Stored items:
*** Begin section ***

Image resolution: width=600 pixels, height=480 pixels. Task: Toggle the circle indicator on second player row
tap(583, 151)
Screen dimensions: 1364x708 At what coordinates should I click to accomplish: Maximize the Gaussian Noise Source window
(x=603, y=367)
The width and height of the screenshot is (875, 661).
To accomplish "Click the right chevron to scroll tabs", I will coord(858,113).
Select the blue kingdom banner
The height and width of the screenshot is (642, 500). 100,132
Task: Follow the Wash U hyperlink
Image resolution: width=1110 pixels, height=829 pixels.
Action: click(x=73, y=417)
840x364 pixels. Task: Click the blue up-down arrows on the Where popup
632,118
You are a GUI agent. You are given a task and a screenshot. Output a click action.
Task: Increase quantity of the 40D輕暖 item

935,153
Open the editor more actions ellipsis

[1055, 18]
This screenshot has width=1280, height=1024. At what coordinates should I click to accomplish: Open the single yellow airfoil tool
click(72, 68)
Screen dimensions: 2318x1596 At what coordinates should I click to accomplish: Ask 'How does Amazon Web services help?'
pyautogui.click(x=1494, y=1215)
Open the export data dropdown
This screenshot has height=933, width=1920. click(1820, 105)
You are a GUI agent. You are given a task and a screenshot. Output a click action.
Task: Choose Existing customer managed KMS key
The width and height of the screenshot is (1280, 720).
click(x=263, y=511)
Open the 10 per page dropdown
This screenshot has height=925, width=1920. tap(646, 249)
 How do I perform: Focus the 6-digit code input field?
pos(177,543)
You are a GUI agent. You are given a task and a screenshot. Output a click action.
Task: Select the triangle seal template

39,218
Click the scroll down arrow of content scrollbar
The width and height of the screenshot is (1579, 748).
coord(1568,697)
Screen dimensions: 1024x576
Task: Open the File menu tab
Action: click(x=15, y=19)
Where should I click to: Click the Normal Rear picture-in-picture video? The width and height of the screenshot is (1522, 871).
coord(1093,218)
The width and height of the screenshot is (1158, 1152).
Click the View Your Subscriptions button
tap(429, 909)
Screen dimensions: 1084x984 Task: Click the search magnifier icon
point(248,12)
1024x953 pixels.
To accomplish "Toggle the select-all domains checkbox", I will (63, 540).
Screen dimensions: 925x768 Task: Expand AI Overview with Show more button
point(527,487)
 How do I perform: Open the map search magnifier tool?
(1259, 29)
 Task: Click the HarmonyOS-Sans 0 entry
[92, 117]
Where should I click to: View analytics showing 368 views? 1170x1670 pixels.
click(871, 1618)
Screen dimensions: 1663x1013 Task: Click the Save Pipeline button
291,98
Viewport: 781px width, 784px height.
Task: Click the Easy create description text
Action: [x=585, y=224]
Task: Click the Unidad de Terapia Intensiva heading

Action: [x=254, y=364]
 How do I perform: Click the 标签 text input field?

*** End section ***

* [PROBLEM TO WORK ON]: Check the data line by line and report how many lines contain "scroll" as a word or string, giving nothing besides the number.

* [RESPONSE TO THIS TASK]: 2